## EXERCISE AIM
When a line in the data below includes "will", count it; then give only the total.

## Saved data entries
BEGIN
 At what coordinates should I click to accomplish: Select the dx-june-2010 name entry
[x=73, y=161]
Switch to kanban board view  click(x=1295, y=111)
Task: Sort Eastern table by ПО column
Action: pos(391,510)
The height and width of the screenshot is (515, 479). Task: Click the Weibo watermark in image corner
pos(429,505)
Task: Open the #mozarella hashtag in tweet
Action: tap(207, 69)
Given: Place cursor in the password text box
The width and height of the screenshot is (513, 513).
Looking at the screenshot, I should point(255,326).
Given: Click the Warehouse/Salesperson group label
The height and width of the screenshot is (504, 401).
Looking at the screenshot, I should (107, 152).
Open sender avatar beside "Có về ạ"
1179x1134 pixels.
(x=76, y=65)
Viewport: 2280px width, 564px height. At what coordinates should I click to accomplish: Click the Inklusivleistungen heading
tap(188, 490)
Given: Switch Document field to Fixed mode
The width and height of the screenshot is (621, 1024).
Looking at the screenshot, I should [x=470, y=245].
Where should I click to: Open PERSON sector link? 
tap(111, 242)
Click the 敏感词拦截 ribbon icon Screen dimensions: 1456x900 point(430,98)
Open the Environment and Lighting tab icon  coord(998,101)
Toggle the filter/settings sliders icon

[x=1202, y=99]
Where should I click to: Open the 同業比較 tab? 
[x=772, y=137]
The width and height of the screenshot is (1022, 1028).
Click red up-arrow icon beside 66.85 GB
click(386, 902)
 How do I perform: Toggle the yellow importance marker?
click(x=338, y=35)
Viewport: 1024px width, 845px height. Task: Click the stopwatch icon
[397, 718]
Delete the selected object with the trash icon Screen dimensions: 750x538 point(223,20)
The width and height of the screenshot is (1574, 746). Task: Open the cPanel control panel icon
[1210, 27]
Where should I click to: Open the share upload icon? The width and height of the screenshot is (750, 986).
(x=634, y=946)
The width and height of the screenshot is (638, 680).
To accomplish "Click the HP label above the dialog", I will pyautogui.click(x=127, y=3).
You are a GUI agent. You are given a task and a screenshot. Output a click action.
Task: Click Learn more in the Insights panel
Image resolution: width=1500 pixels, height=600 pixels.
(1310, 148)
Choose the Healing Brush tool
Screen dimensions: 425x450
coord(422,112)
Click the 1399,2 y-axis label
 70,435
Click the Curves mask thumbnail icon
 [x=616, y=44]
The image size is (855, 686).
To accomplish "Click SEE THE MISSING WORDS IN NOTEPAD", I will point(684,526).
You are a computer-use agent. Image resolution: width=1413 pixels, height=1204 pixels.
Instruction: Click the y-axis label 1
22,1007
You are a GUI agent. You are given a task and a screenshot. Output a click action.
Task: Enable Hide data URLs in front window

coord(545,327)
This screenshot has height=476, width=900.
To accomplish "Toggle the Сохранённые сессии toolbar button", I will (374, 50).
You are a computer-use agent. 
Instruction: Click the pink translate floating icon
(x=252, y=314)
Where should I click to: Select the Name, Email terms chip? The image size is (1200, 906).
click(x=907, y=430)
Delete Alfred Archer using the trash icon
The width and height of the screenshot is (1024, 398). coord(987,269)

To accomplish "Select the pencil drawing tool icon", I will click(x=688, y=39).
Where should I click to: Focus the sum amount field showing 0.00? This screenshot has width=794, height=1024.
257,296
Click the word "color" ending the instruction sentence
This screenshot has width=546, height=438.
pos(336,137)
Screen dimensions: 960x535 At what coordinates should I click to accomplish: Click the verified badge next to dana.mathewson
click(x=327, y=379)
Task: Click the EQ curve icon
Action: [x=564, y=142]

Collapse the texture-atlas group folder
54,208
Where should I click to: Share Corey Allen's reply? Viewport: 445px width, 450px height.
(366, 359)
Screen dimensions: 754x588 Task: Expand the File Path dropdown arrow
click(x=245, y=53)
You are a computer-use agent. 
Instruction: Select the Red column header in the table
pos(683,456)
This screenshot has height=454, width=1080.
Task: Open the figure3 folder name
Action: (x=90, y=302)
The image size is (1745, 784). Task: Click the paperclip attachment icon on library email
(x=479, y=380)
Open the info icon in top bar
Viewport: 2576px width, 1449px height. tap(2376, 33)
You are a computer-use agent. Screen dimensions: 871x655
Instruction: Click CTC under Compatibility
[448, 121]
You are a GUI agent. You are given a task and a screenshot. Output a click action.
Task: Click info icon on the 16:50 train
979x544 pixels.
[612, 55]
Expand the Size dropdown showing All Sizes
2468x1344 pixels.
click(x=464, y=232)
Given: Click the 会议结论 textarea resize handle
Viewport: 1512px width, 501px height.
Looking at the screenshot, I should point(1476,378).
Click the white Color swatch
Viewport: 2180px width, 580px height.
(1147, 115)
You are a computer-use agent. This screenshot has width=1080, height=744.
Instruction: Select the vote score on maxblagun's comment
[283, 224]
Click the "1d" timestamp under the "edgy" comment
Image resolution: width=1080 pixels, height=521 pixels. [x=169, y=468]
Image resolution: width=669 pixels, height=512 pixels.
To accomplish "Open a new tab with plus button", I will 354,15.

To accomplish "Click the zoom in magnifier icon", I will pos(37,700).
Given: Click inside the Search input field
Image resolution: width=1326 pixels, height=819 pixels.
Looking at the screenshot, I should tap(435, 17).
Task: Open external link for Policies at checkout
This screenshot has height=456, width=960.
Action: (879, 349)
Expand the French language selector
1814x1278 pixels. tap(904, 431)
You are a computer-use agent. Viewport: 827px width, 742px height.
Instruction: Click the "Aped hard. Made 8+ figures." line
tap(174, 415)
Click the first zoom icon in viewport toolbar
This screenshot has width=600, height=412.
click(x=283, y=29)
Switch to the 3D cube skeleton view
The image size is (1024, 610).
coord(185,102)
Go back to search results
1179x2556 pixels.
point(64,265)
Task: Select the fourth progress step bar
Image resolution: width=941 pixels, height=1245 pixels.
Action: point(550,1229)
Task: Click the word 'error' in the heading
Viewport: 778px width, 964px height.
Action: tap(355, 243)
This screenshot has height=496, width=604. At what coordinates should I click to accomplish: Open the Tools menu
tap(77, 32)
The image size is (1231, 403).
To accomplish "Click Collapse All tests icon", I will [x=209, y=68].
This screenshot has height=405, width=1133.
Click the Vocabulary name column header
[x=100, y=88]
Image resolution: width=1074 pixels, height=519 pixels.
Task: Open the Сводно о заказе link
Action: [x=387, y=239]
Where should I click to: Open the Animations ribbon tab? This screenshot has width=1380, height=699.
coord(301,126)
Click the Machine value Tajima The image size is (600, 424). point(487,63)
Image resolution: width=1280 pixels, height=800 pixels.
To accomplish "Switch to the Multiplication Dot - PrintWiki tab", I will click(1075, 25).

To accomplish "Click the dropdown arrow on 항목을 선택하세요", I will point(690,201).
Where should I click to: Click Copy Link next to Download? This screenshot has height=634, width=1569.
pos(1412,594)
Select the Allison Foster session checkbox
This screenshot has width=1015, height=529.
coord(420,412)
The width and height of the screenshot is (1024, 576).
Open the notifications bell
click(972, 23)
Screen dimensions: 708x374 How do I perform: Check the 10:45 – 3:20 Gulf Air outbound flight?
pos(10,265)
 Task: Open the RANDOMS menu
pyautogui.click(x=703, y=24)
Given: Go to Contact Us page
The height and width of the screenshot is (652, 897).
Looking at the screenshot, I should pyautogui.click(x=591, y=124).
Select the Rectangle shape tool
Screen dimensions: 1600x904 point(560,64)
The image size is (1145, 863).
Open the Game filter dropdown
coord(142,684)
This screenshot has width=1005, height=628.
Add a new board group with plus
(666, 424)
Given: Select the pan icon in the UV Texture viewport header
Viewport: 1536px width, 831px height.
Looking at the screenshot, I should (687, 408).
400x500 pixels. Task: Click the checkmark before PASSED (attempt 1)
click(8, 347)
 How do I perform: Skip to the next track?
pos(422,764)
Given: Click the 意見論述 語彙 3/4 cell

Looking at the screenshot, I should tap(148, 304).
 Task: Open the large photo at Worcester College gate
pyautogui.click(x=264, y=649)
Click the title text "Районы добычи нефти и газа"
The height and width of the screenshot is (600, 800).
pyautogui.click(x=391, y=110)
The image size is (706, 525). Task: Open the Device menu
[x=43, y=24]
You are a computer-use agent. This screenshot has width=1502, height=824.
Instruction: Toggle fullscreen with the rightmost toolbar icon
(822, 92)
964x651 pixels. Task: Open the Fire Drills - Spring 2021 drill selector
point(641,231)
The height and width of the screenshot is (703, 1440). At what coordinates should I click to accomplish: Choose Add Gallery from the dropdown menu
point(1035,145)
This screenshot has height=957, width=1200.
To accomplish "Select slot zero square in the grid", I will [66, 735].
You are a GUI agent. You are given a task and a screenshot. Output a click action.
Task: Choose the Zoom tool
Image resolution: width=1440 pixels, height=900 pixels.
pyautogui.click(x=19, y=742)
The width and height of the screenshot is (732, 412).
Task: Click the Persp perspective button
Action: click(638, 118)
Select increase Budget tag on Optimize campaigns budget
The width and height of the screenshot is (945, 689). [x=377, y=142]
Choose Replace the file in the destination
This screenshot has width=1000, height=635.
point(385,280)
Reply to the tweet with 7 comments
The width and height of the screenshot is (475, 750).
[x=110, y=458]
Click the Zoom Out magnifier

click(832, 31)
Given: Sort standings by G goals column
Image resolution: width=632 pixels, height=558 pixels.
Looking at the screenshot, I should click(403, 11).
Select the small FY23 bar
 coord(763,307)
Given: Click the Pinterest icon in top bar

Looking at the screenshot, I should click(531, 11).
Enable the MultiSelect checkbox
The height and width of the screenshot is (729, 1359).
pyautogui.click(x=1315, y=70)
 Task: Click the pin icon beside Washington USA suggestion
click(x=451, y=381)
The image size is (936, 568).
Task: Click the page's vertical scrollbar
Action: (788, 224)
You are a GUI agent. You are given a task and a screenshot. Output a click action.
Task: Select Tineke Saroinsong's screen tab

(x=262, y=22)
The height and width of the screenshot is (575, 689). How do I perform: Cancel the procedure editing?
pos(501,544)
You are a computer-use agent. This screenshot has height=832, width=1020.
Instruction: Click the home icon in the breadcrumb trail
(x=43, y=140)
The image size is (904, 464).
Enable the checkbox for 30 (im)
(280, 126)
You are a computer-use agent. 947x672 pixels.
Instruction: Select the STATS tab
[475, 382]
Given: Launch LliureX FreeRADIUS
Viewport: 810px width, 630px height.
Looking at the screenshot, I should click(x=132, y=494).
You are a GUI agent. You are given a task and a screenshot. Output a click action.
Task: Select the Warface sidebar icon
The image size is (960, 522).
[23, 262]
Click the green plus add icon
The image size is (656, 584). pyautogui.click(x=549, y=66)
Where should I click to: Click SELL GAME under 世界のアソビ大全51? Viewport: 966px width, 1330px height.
END
## SOLUTION TO THIS TASK
10